SHAPIRO: Give me your hands, he's saying. A white police officer flips over a desk with a black female high school student sitting in it. He drags her out.

This happened in a classroom in Spring Valley High School in Columbia, S.C. Other students in the class recorded the encounter on their phones. The officer, Senior Deputy Ben Fields, has been placed on leave. The FBI has launched a civil rights investigation into this arrest of the student.

We're joined now by professor Seth Stoughton from the University of South Carolina School of Law. He served as a police officer and now teaches criminal law.

Welcome back to the program.

SETH STOUGHTON: Thank you, pleasure to be here.
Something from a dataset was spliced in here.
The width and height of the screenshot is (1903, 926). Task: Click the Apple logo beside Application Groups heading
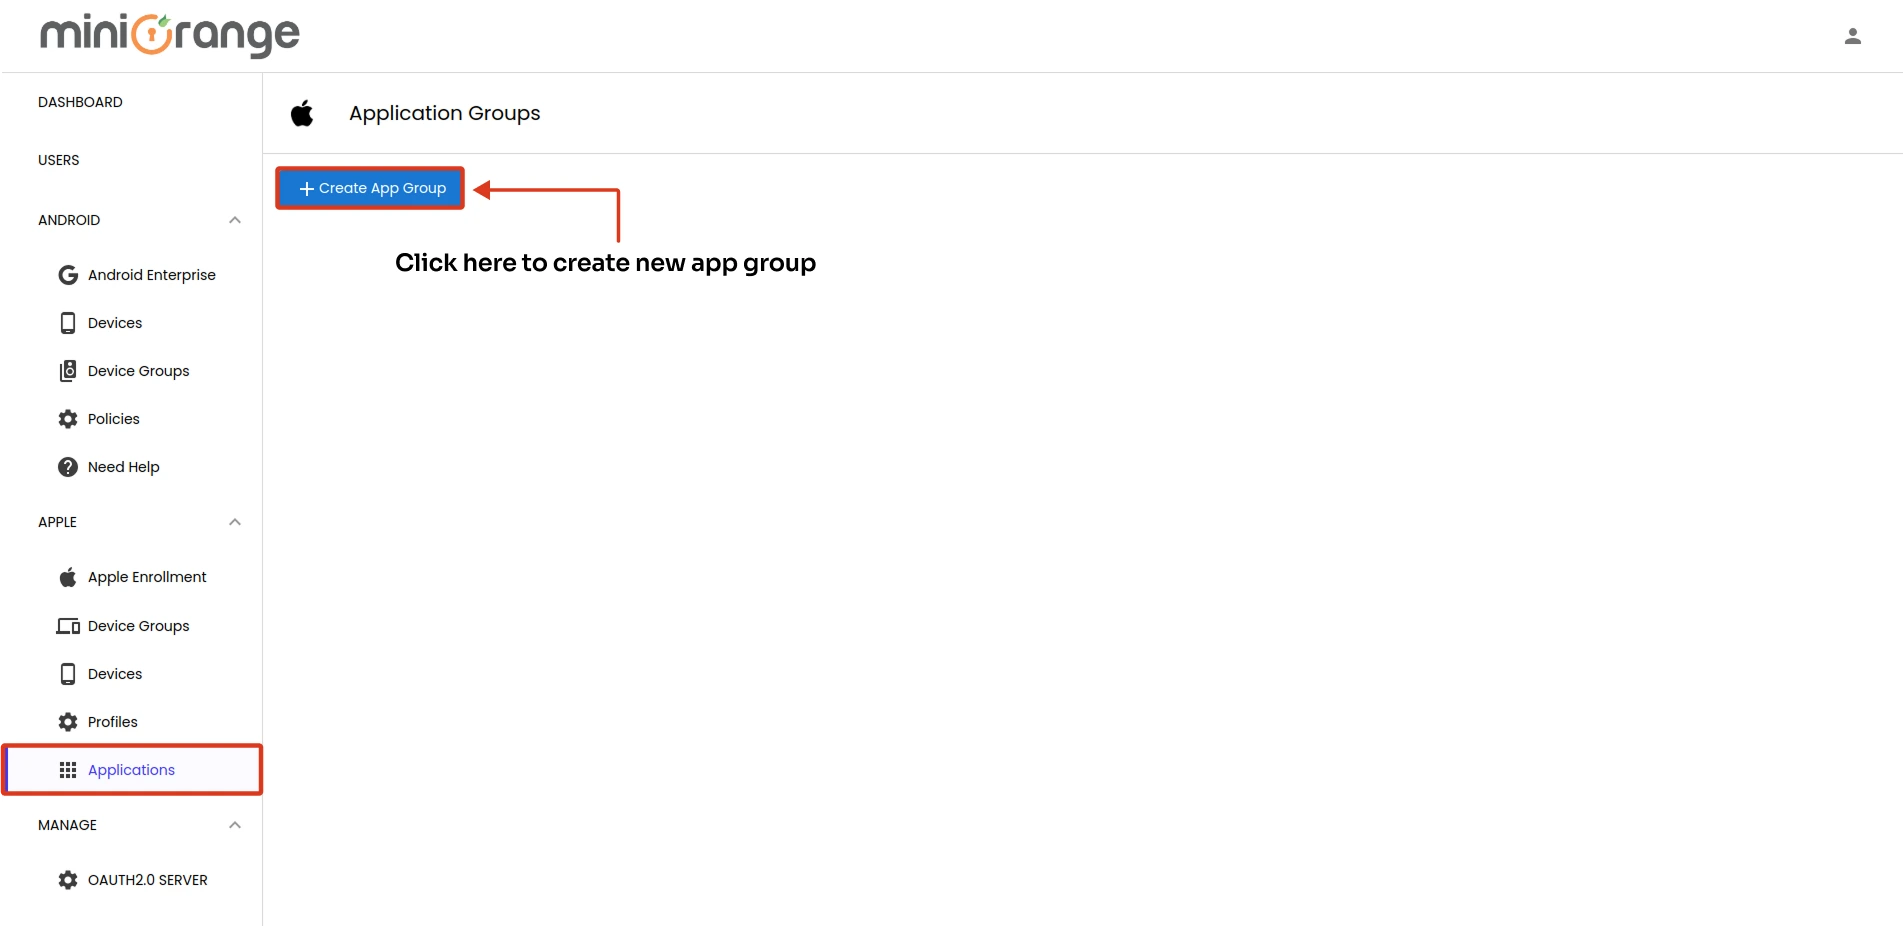coord(302,113)
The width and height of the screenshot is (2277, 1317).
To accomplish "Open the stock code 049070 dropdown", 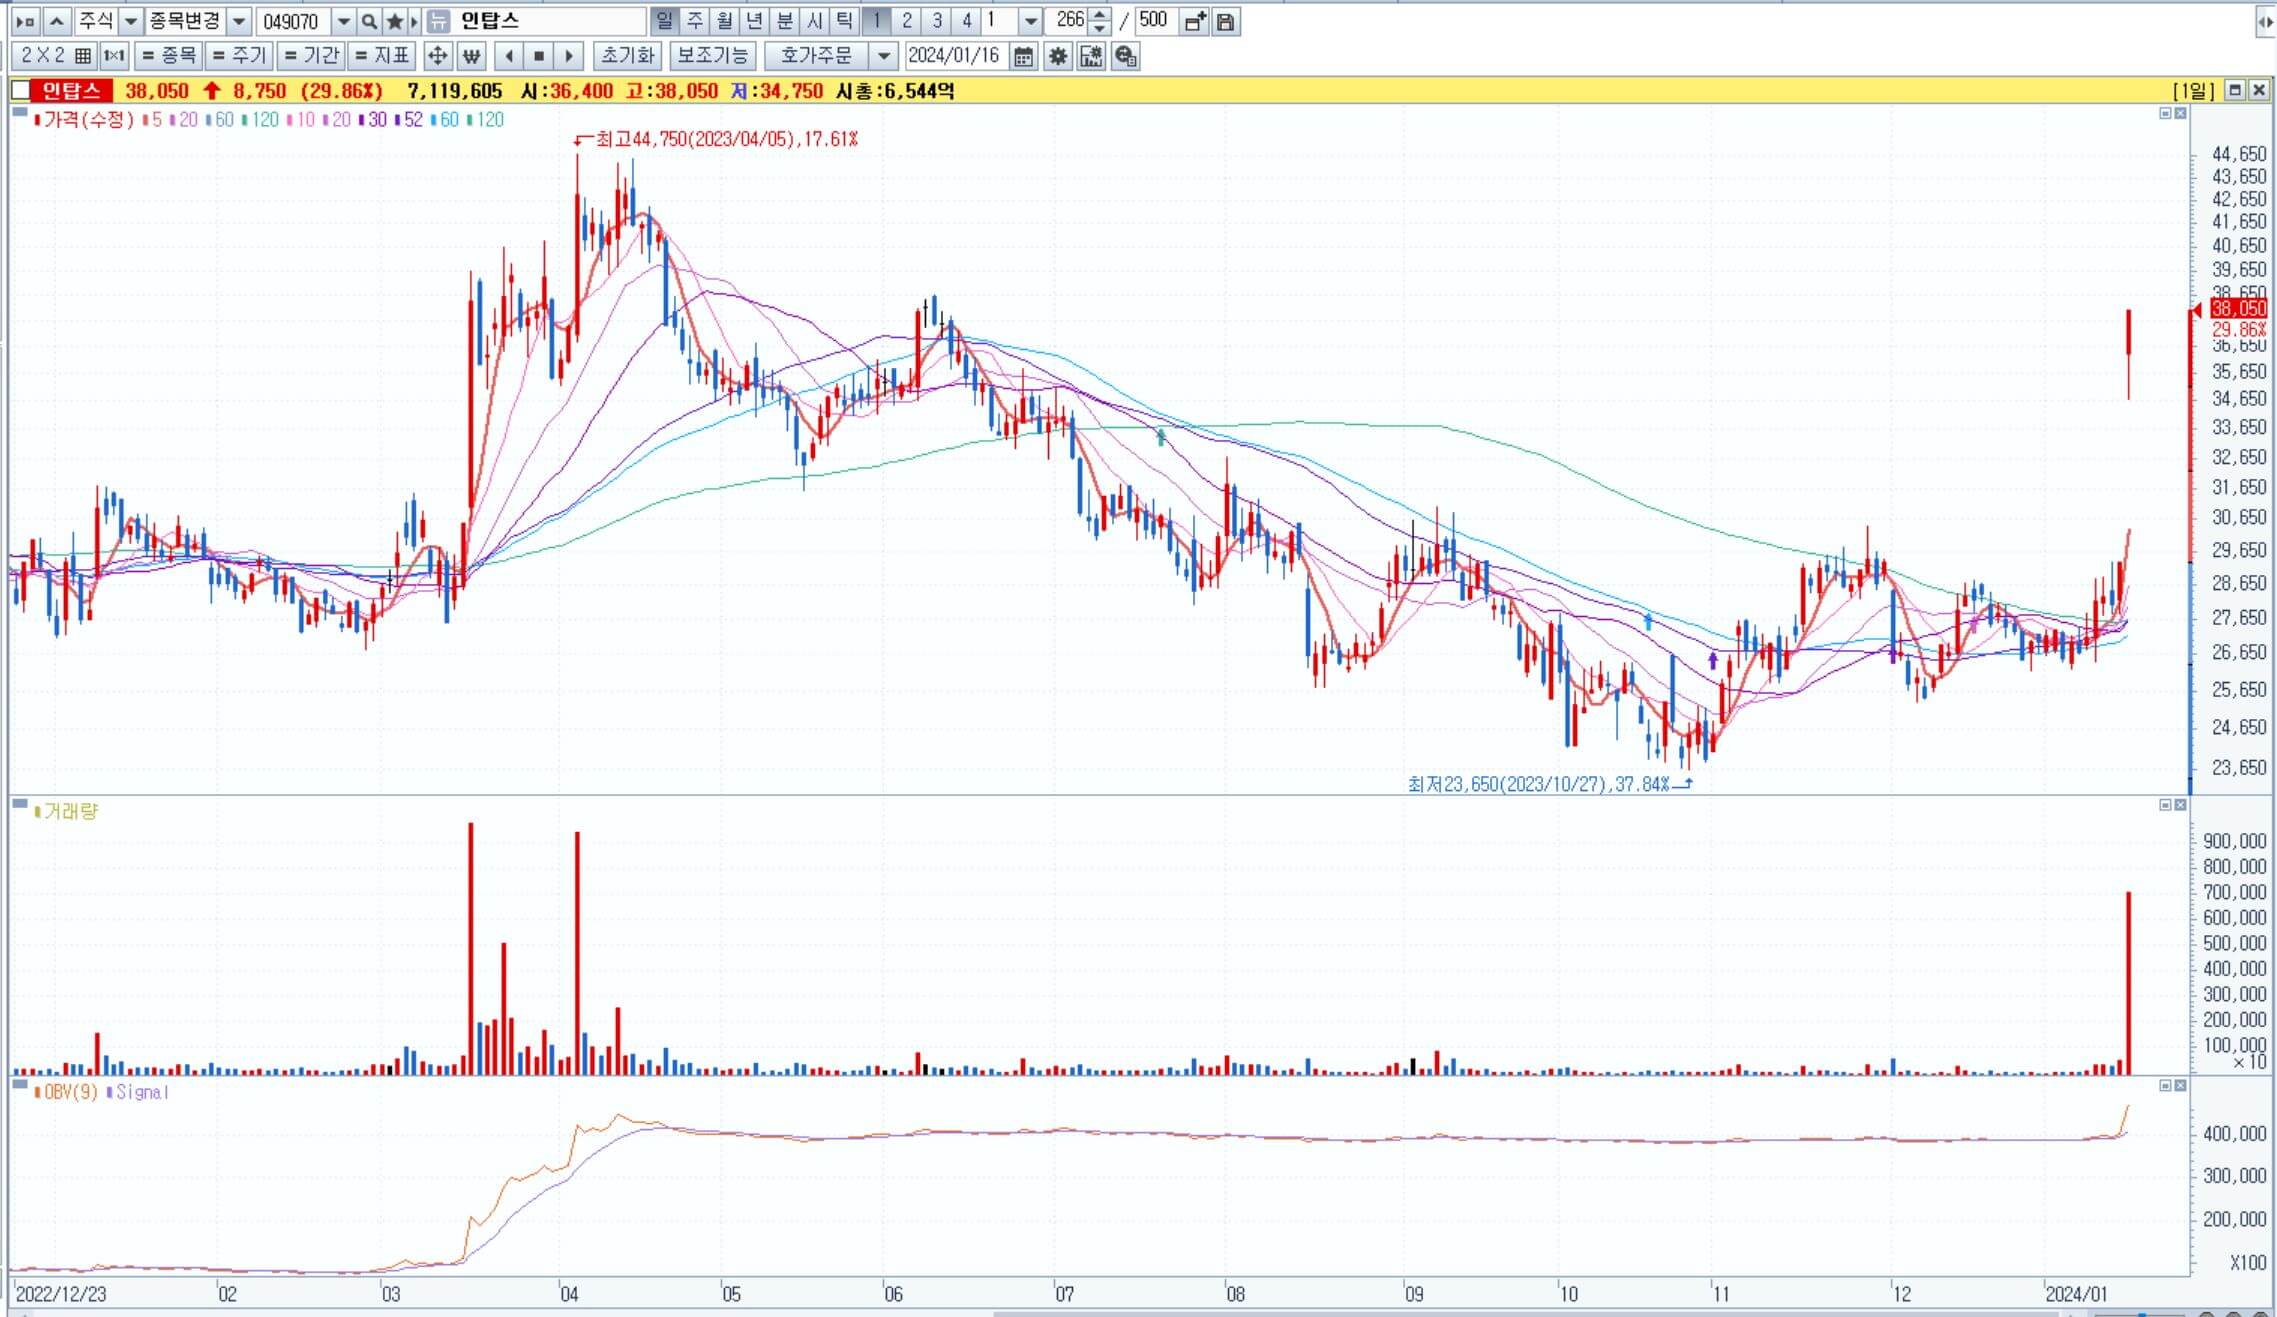I will (x=343, y=21).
SHAPIRO: What was your first thought when you saw this video?

STOUGHTON: Honestly, my first thought is that this is the high school that my children will be attending. We live a couple hundred yards from Spring Valley High School. So this one hit very, very close to home.

SHAPIRO: The officer in this incident was a sheriff's deputy serving as a school resource officer. What is a school resource officer's job?

STOUGHTON: A school resource officer is embedded within a school to assist the school administration with anything that would involve a criminal law component - for example, the presence of a firearm on campus. In the worst-case scenario, an active shooter situation. Columbine is really what drove the explosion of school resource officers. And in many cases, they're assigned to schools to prevent that sort of very high-risk, very dangerous but also incredibly rare situation. After that, the role can be very, very confused. Some schools use school resource officers to assist with discipline. Other schools, their role is more clearly defined and the officer is supposed to engage with students as part of a community policing project but does not interfere or have any role with administrative discipline. Their role is strictly police based. They're essentially on patrol but at a school, and they respond to only limited events.

SHAPIRO: You live not far from this school. Is it a place that has problems with violence, with gangs? Are there shootings? Does it feel like a place that needs a significant police presence?

STOUGHTON: No, certainly not. I - every school has some amount of problems, but other than those generalized problems, no. This is a school that I expect my children will attend and that I have previously been very happy that my children will attend.

SHAPIRO: In the context of the national conversation about police violence, particularly against black people, and the Black Lives Matter movement, how does this add to or change our understanding of the state of policing in America today?

STOUGHTON: We should be asking how often something like this happens, and then we should be really, really, deeply disturbed when we do not have an answer to that question. We have such an appalling lack of information about police violence that even as someone who researches, who studies police professionally and has done so for years, I cannot tell you how often police use violence in schools. I cannot tell you how often they use violence against young people. I really cannot tell you how often they use violence against people of color.

SHAPIRO: That's professor Seth Stoughton of the University of South Carolina School of Law. Thank you very much for joining us.